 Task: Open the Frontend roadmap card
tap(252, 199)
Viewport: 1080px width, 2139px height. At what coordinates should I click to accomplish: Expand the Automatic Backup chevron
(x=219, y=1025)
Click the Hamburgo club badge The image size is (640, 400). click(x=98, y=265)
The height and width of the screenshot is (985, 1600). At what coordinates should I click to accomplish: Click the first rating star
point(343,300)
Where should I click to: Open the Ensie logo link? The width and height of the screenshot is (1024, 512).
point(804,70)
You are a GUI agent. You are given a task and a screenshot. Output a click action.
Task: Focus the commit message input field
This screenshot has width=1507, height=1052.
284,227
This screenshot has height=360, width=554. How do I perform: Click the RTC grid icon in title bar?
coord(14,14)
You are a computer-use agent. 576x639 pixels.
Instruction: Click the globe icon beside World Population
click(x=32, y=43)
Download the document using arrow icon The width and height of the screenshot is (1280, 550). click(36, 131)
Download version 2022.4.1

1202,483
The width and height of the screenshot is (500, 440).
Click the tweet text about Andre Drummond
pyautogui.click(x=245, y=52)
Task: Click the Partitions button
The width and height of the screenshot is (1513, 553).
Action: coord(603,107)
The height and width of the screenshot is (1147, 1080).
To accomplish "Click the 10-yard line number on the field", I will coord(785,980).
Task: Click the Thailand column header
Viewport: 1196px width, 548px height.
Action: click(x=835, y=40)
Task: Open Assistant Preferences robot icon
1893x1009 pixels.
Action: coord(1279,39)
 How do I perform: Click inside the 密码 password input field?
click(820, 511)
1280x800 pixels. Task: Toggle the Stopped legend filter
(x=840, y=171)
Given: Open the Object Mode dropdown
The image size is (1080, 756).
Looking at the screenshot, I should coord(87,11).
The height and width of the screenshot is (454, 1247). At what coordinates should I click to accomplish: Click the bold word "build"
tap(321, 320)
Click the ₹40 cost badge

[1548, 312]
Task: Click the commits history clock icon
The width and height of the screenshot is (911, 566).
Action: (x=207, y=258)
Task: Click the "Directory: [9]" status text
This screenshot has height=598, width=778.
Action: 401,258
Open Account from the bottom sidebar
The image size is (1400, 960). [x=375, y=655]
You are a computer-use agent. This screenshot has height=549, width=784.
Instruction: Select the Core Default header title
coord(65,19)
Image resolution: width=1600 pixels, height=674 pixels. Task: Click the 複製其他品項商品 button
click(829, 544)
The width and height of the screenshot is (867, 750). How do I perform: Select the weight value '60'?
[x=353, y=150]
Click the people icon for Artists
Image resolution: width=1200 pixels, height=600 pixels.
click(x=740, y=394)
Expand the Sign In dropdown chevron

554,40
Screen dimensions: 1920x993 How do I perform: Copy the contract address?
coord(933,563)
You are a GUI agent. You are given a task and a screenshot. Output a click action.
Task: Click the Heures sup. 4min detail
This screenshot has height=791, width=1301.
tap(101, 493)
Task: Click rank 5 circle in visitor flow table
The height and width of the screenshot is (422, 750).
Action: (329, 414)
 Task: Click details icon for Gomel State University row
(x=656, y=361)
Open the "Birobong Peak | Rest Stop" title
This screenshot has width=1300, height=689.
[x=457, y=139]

########

== WORK INSTRUCTIONS ==
Copy all the lines from the data above that hold the word "agent".

== TASK RESULT ==
You are a GUI agent. You are given a task and a screenshot. Output a click action.
You are a computer-use agent. 576x639 pixels.
You are a computer-use agent. This screenshot has height=549, width=784.
You are a GUI agent. You are given a task and a screenshot. Output a click action.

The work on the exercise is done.